Um garoto de 14 anos foi apreendido depois de assassinar o próprio pai, de 48, na madrugada desta quarta-feira (12), em Ribeirão das Neves, na região metropolitana de Belo Horizonte (MG).

De acordo com a Polícia Militar (PM), a vítima foi esfaqueada 23 vezes. O homicídio ocorreu na casa da família, no bairro Jardim Colonial. Quando chegaram ao local os policiais militares encontraram o menino do lado de fora com a vizinha. Em conversa com os policiais, ele contou que teve uma discussão familiar e, no meio do atrito, o pai pegou uma faca. Detalhes da briga não foram esclarecidos.

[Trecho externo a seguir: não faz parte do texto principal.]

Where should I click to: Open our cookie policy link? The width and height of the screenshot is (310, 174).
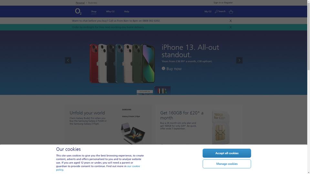[98, 168]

Ainda na versão do agressor, ele pegou outra faca para se defender e desferiu 18 golpes nas costas, três na cabeça e dois no peito do pai. A vítima foi encontrada deitada em um colchão na sala com uma faca ao seu lado e uma poça grande de sangue. Conforme a polícia, a faca achada ao lado do homem estava com a lâmina intacta e sem indícios de uso. Ainda conforme consta no registro policial, o pai era diabético e tinha dificuldades de locomoção.

Pesquisa na internet – Ainda em conversa com os policiais, o adolescente contou que, antes do crime, realizou uma pesquisa na internet de “como matar uma pessoa usando uma faca”. O celular dele foi apreendido, e o adolescente foi levado à Delegacia de Plantão de Ribeirão das Neves.

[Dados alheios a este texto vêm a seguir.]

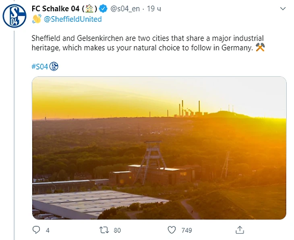The image size is (294, 240).
Task: Open the @s04_en handle
Action: (x=125, y=8)
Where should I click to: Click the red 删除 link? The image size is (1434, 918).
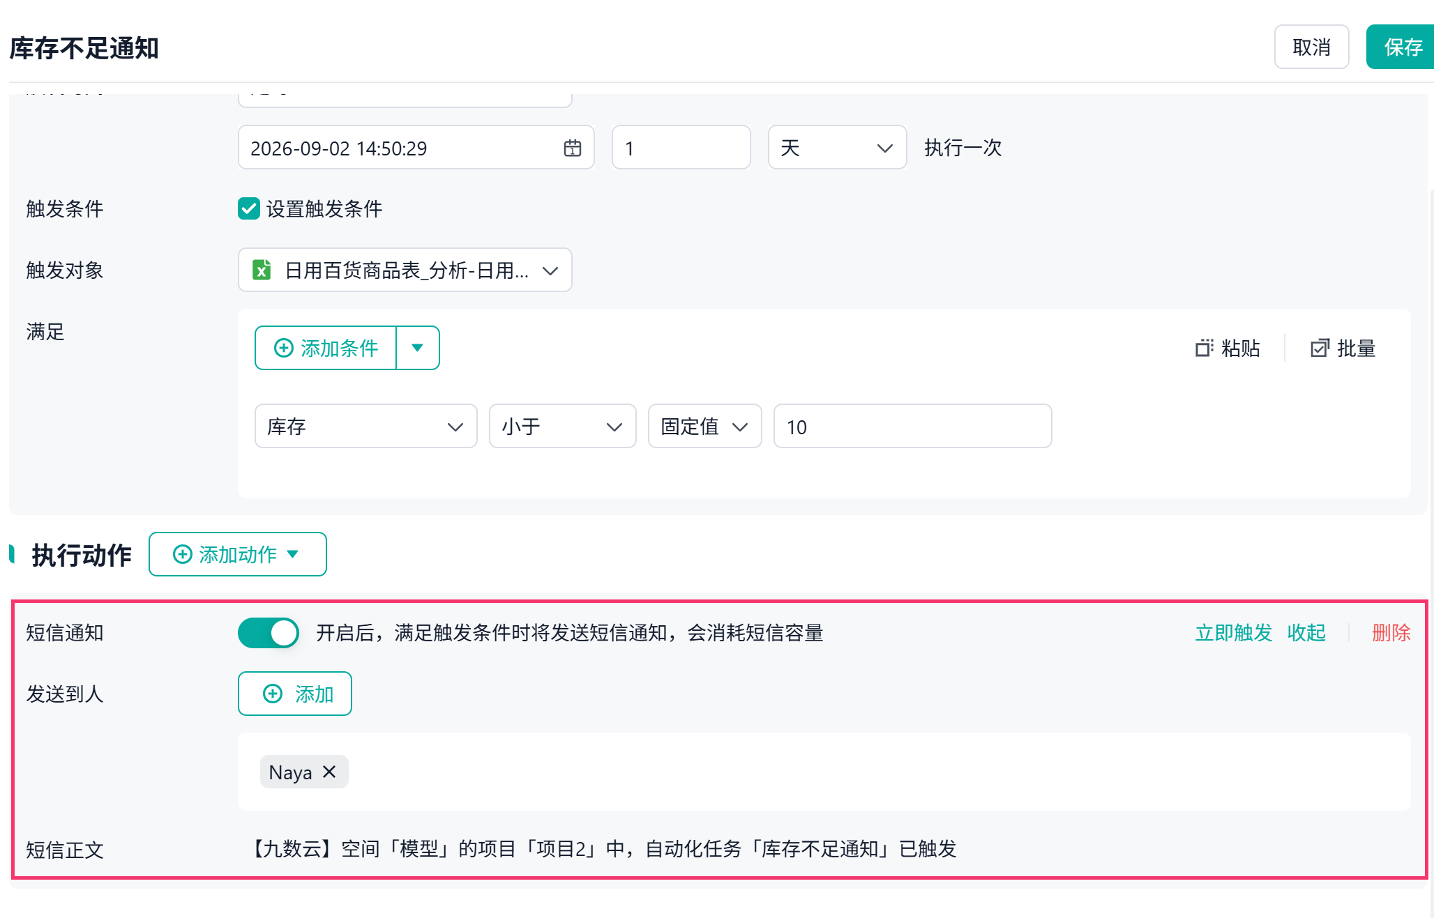(1391, 633)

Relato da vizinha – “Ele gritava ‘socorro, socorro’, queria que eu fosse lá dentro olhar se o pai estava vivo”. O relato é de uma vizinha do adolescente. Segundo ela, pai e filho viviam sozinhos na casa, no bairro Jardim Colonial, após a morte da mãe do menor, há cerca de seis meses – vítima de câncer. “Ele disse que fechou os olhos e esfaqueou durante a briga com o pai. O menino mesmo que chamou a polícia. Depois eu chamei outra viatura”, contou a mulher, sob anonimato.

Para os vizinhos e a namorada, o garoto também afirmou que se defendeu da vítima, que queria agredi-lo com outra faca. A família morava no local há mais de 20 anos. O adolescente nasceu e cresceu no bairro e era considerado um menino sem problemas.

“Pelo que a gente sabe, ele nunca deu problemas. A gente não sabe o motivo da briga e o que acontecia dentro de quatro paredes. O pai também era gente boa”, detalhou.

Família – “O câncer se espalhou no corpo da mãe. Ela sofreu muito. Ficava internada e voltava para casa. Depois que ela morreu, os dois ficaram sozinhos na casa. A irmã, por parte de pai, foi embora para Bahia há cerca de três meses”, detalhou a vizinha.

Ainda segundo vizinhos, pai e filho retornaram de uma praia do Espírito Santo nesta semana.